Document section:
[Start of section]

Wednesday, July 14, 2010

Al Martinez: Do we need one more drug to shield us from reality?

http://www.dailynews.com/ci_15334359


I predict that by the end of the year the sale of marijuana will become so common in L.A. that Mom will be able to say, "Timmy, run down to Vons and get me a quart of milk, a loaf of sourdough bread, a pound of tomatoes and two ounces of pot."

Even though an effort is being made to limit the number of places that sell marijuana, and even barring home delivery, there will be no way to keep it totally under control.

Any effort to confine its sale to specific venues will be out the window by the time that old devil weed has made inroads into our culture. Fake prescriptions will pop up by the thousands and burden the marijuana stores to the extent that sellers will be expanded to include pet stores, gas stations, coffee shops and street vendors.

Its sale will satisfy not only its users but those who profit from it, including growers, sellers and the city. There's nothing like making money to keep a product in the public eye, or the public bong.

[End of section]

Tasks:
[A] From the column on marijuana sales, list the kinds of sellers that the sale is predicted to expand to.
[B] Update the column's passage starting with "Al Martinez: Do" and going on through "and street vendors.", putting "bookstores" in place of "coffee shops".

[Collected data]
[Start of section]

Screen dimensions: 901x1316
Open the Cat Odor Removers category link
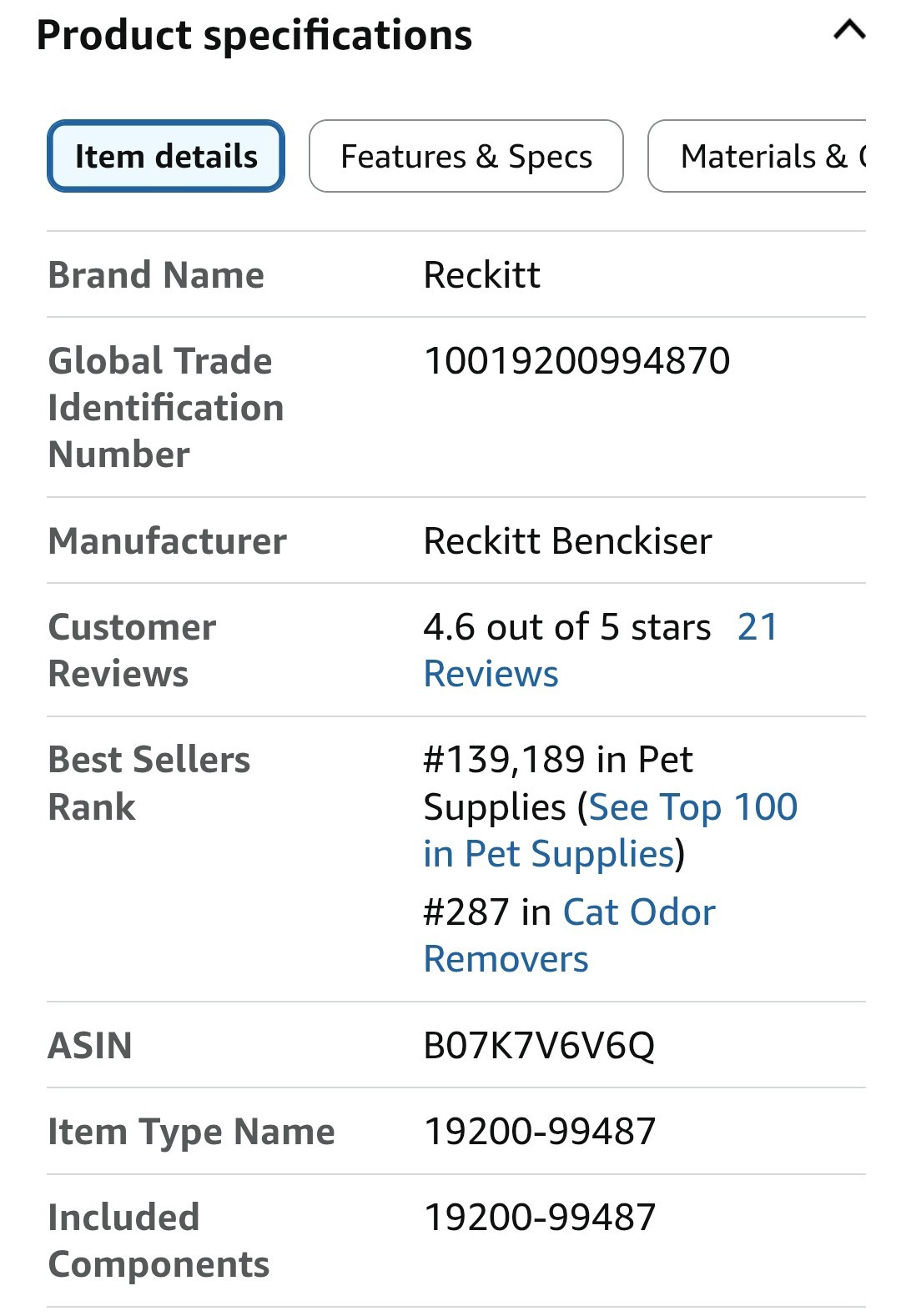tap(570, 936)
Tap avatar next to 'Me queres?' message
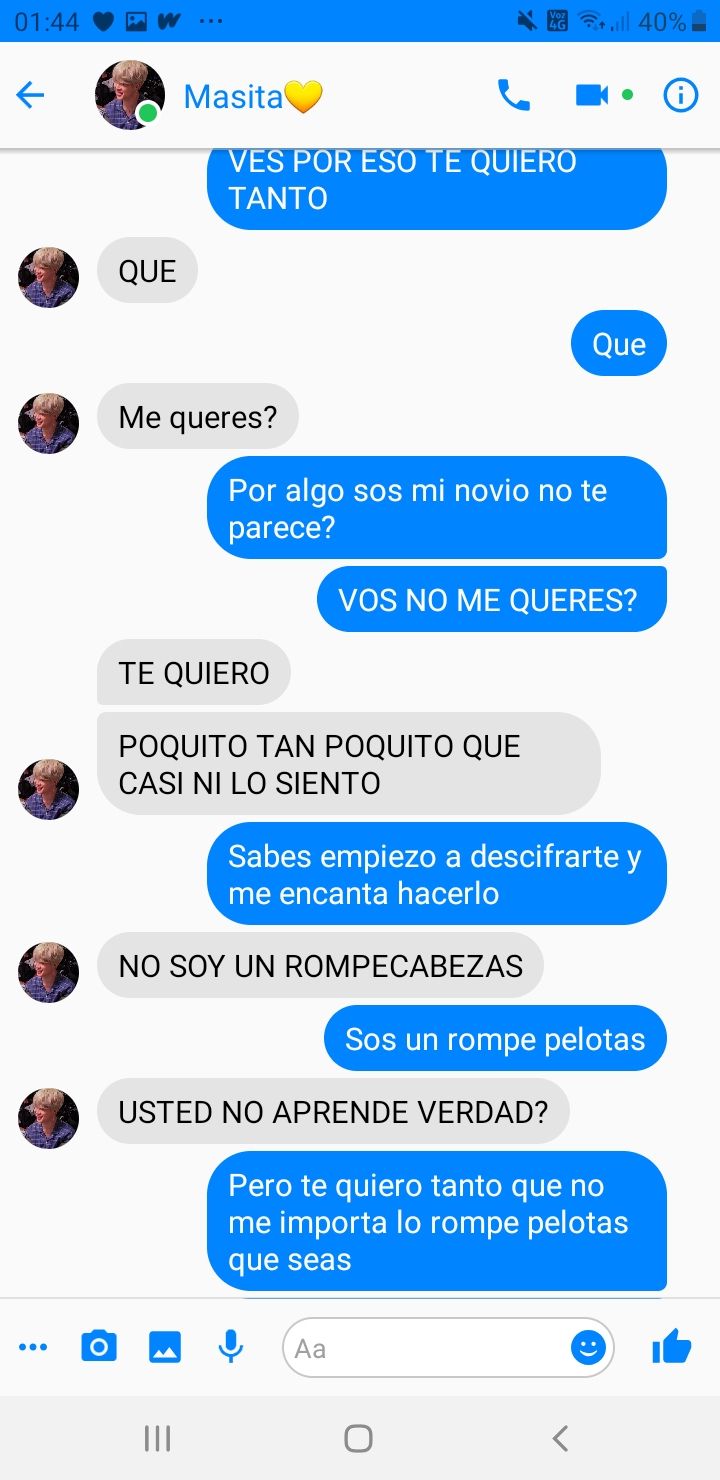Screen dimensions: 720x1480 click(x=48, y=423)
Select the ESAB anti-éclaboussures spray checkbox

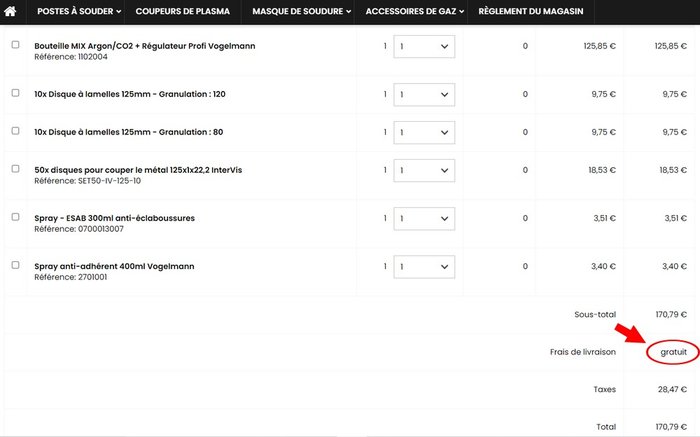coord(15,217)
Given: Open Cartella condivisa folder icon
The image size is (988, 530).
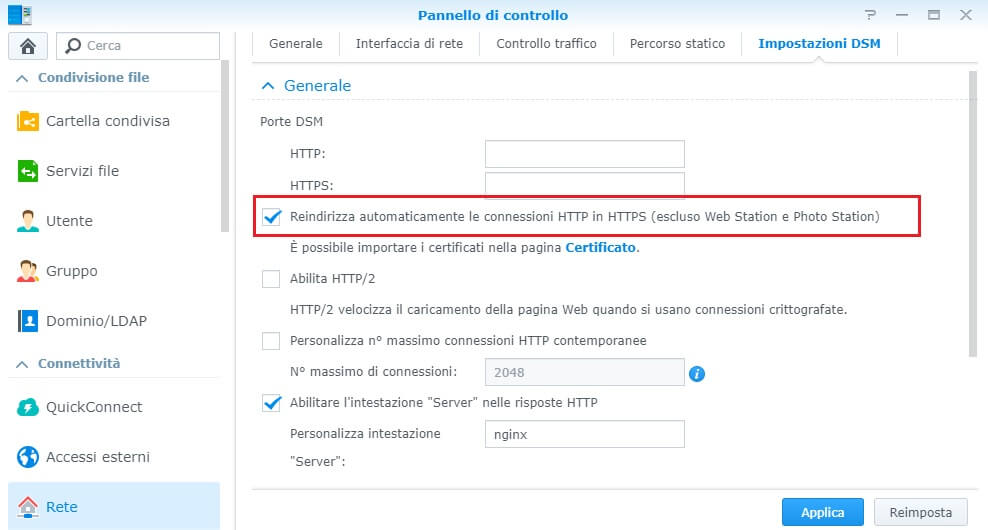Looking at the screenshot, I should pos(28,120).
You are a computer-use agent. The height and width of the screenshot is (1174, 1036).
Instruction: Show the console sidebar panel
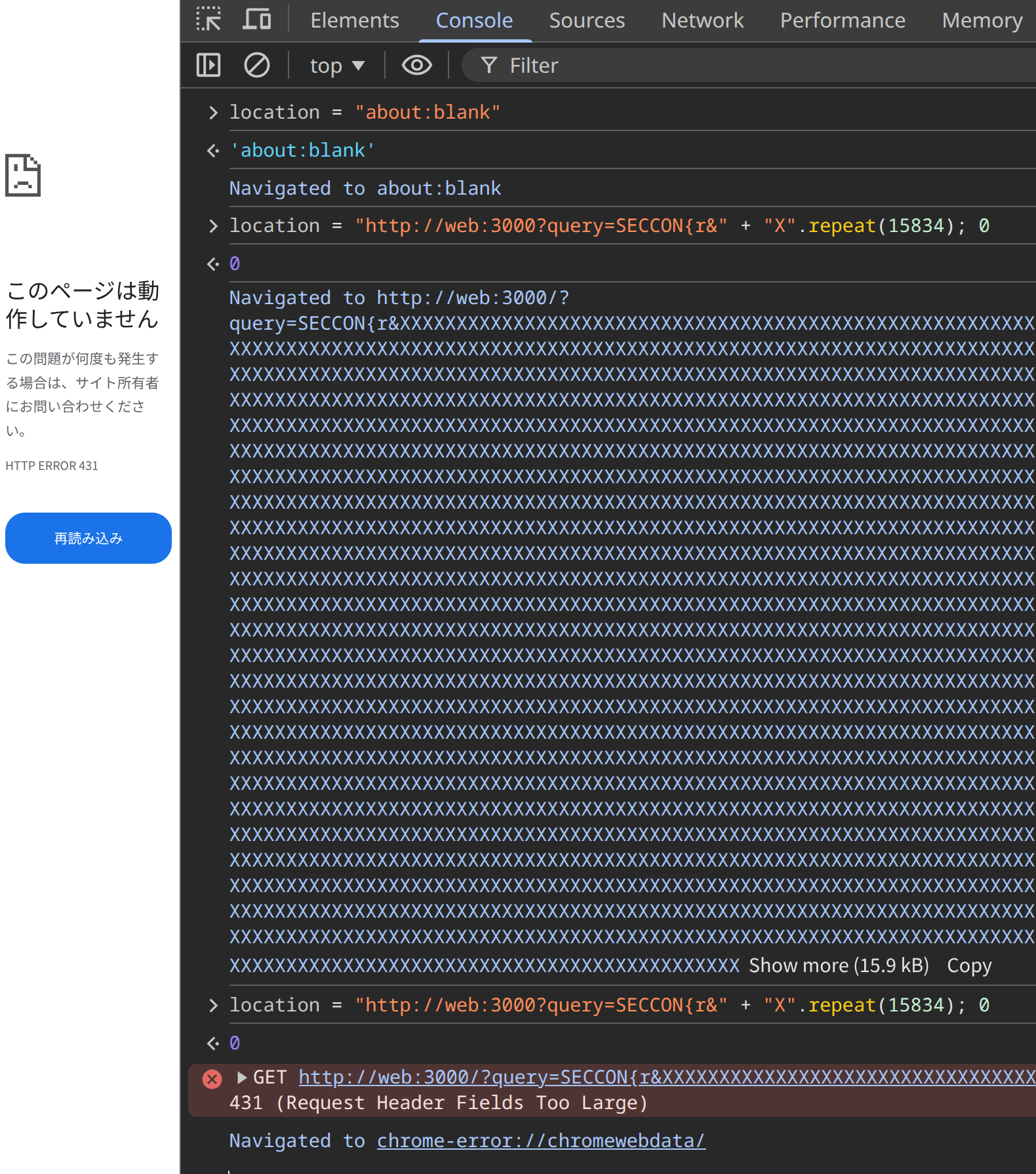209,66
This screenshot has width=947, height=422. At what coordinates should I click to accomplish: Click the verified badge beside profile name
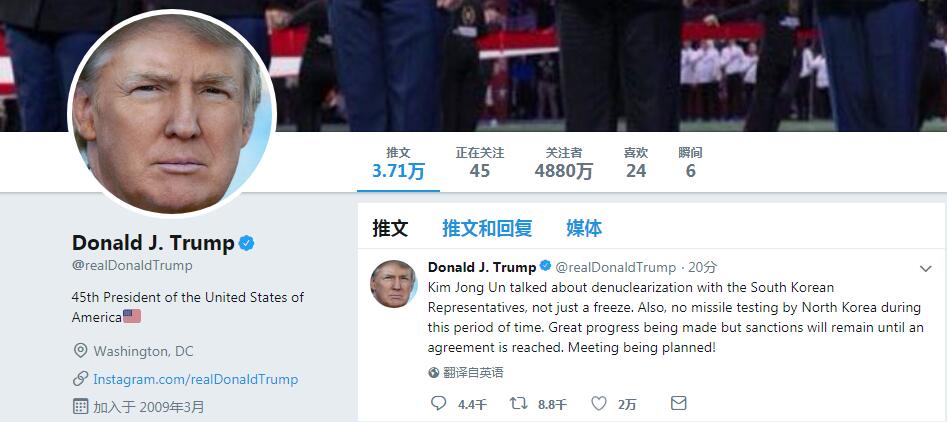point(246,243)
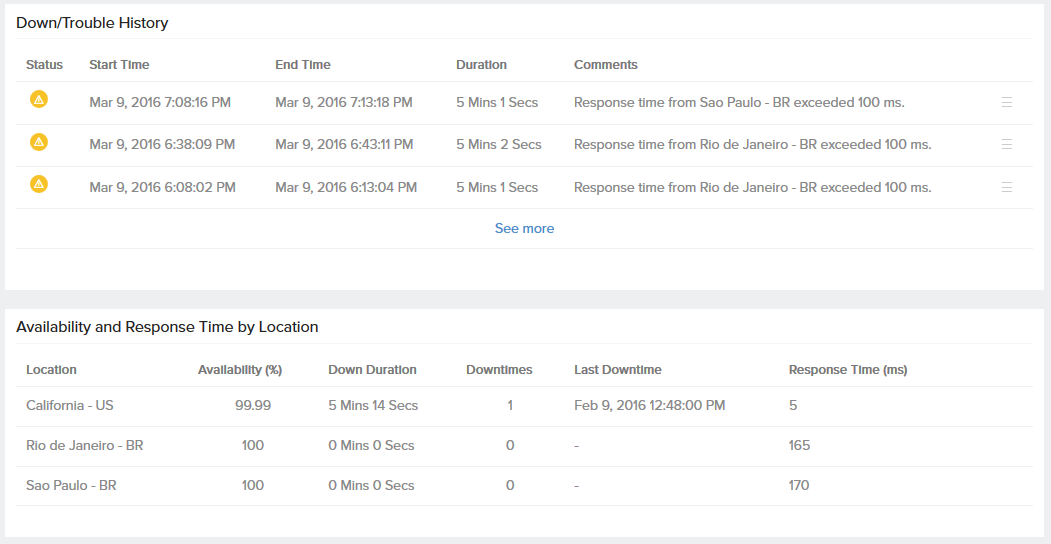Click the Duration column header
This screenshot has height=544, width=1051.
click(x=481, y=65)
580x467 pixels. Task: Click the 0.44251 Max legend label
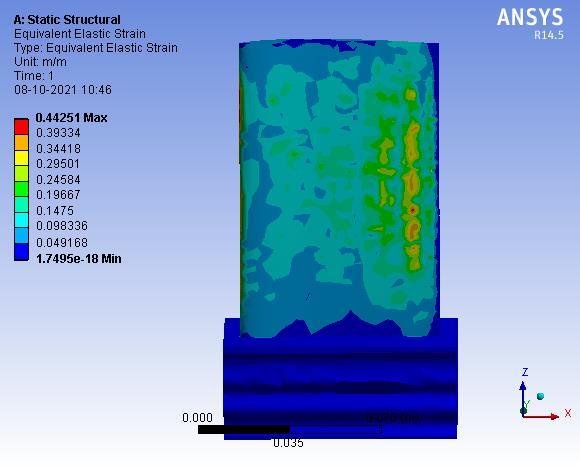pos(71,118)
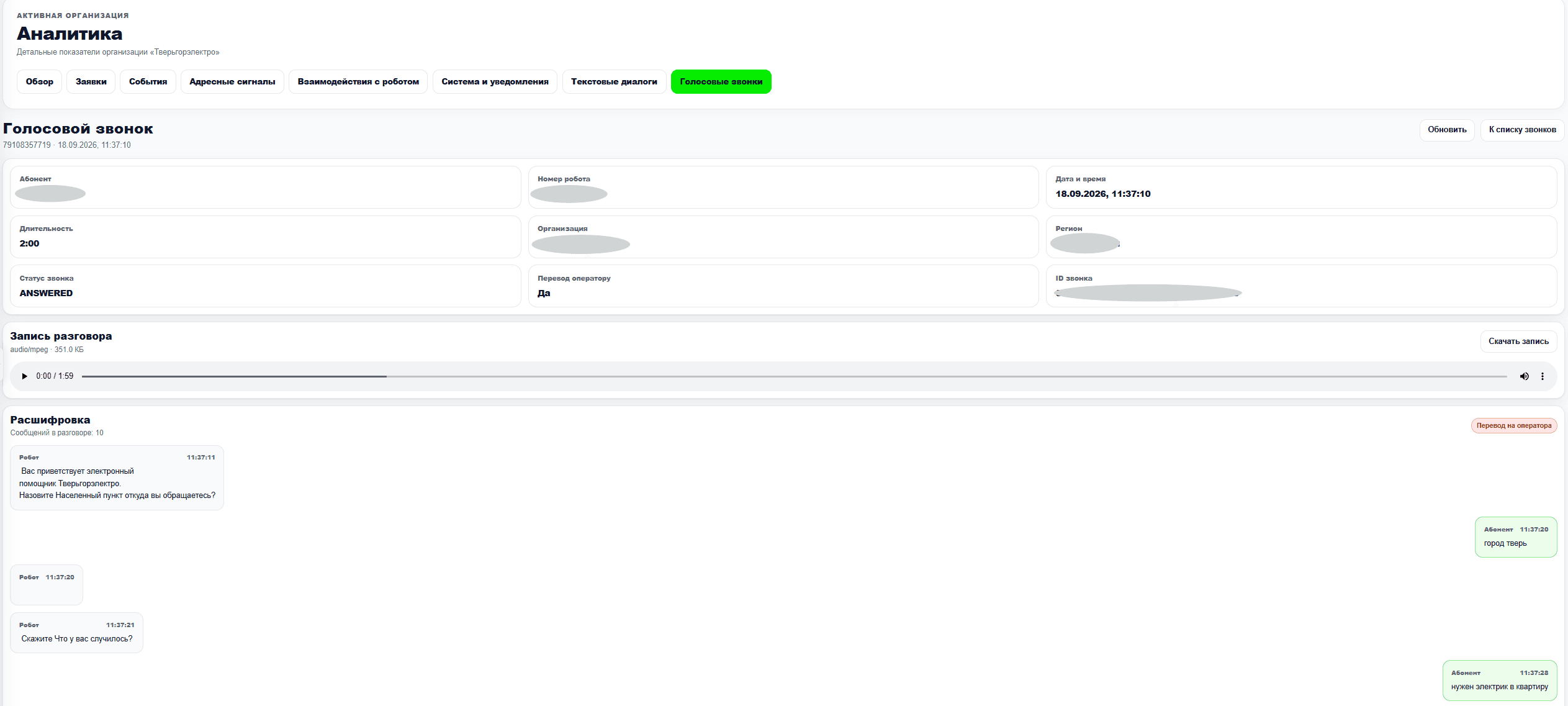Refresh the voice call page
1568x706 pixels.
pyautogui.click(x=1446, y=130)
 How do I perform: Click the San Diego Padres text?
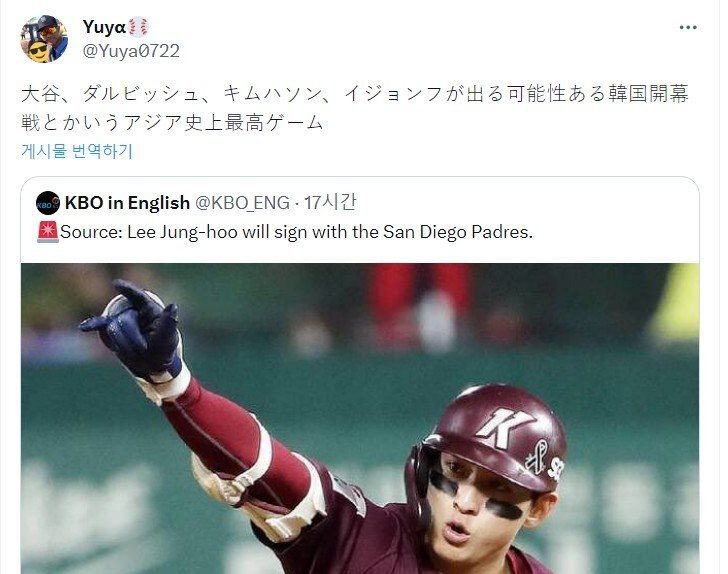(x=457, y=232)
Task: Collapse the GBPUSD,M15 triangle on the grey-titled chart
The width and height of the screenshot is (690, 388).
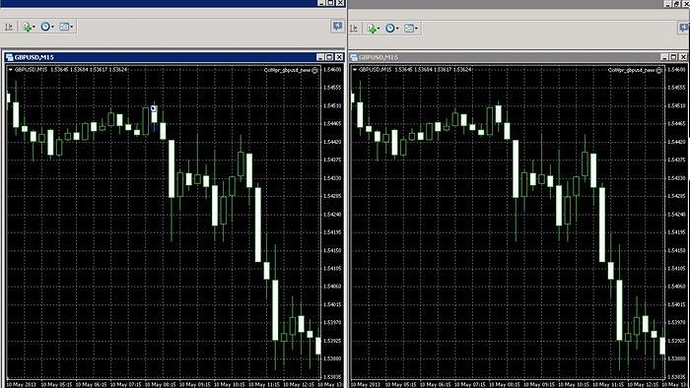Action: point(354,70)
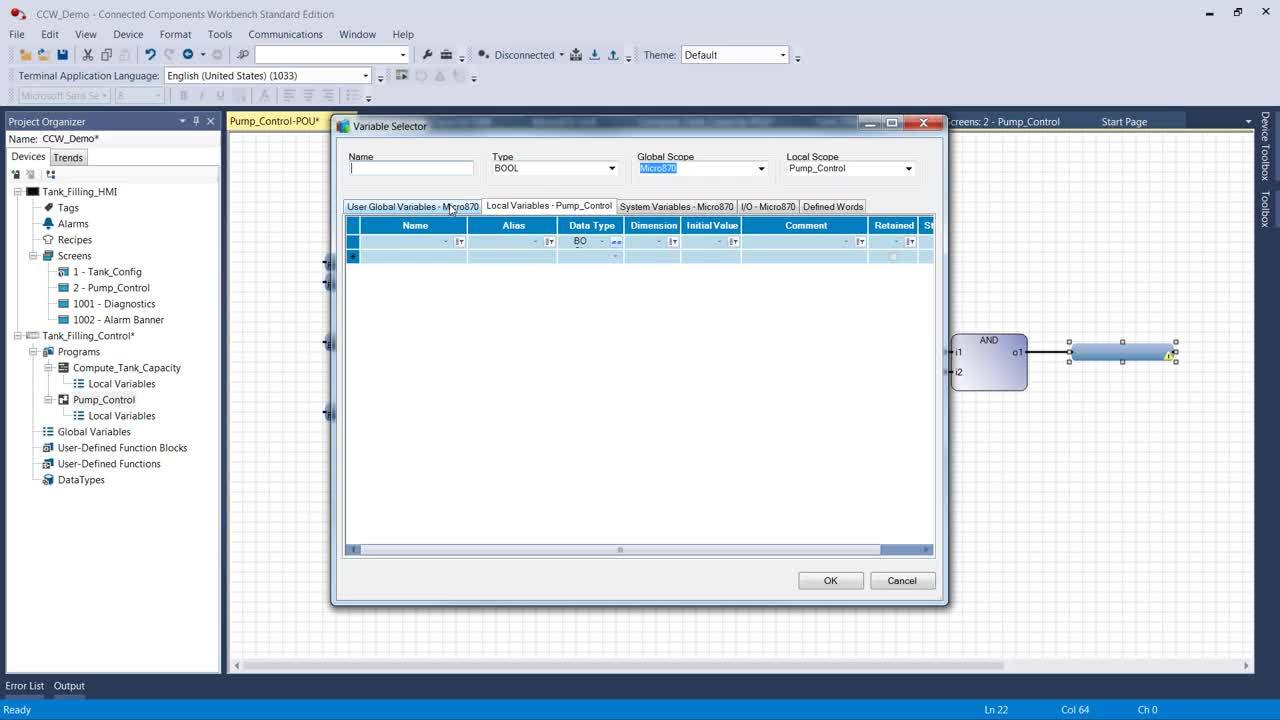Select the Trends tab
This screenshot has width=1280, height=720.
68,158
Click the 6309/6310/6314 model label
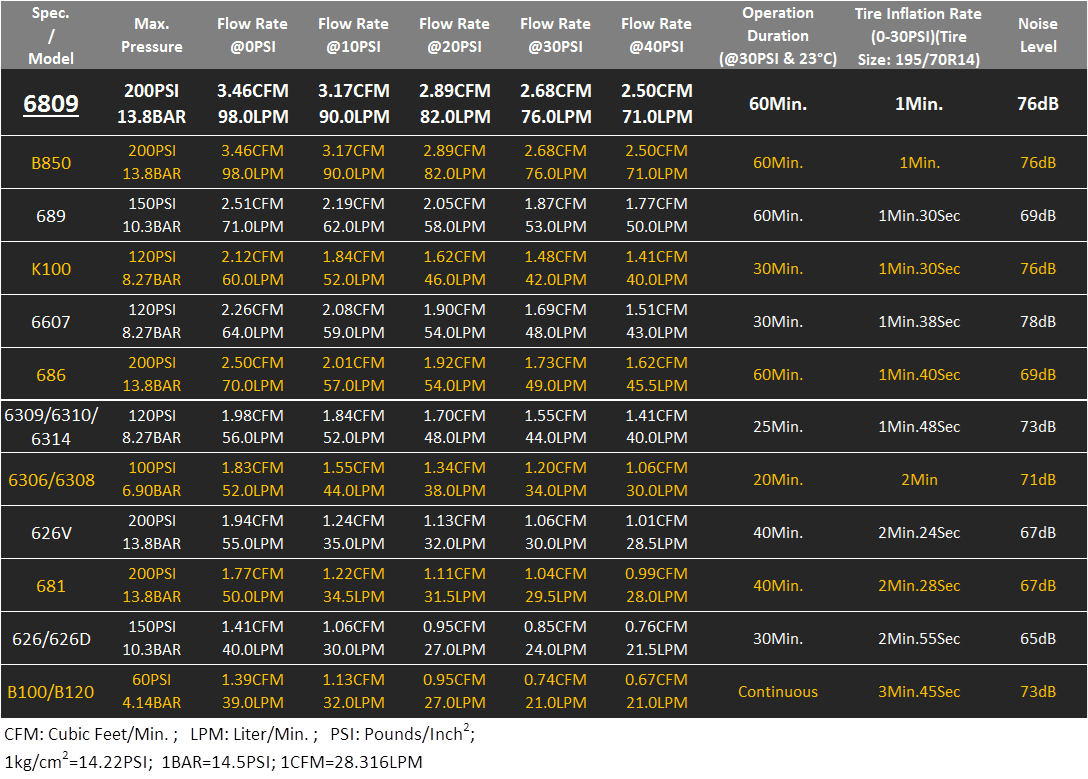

[End of section]

Answers to each task:
[A] Pet stores, gas stations, coffee shops and street vendors.

[B]
Al Martinez: Do we need one more drug to shield us from reality?

http://www.dailynews.com/ci_15334359


I predict that by the end of the year the sale of marijuana will become so common in L.A. that Mom will be able to say, "Timmy, run down to Vons and get me a quart of milk, a loaf of sourdough bread, a pound of tomatoes and two ounces of pot."

Even though an effort is being made to limit the number of places that sell marijuana, and even barring home delivery, there will be no way to keep it totally under control.

Any effort to confine its sale to specific venues will be out the window by the time that old devil weed has made inroads into our culture. Fake prescriptions will pop up by the thousands and burden the marijuana stores to the extent that sellers will be expanded to include pet stores, gas stations, bookstores and street vendors.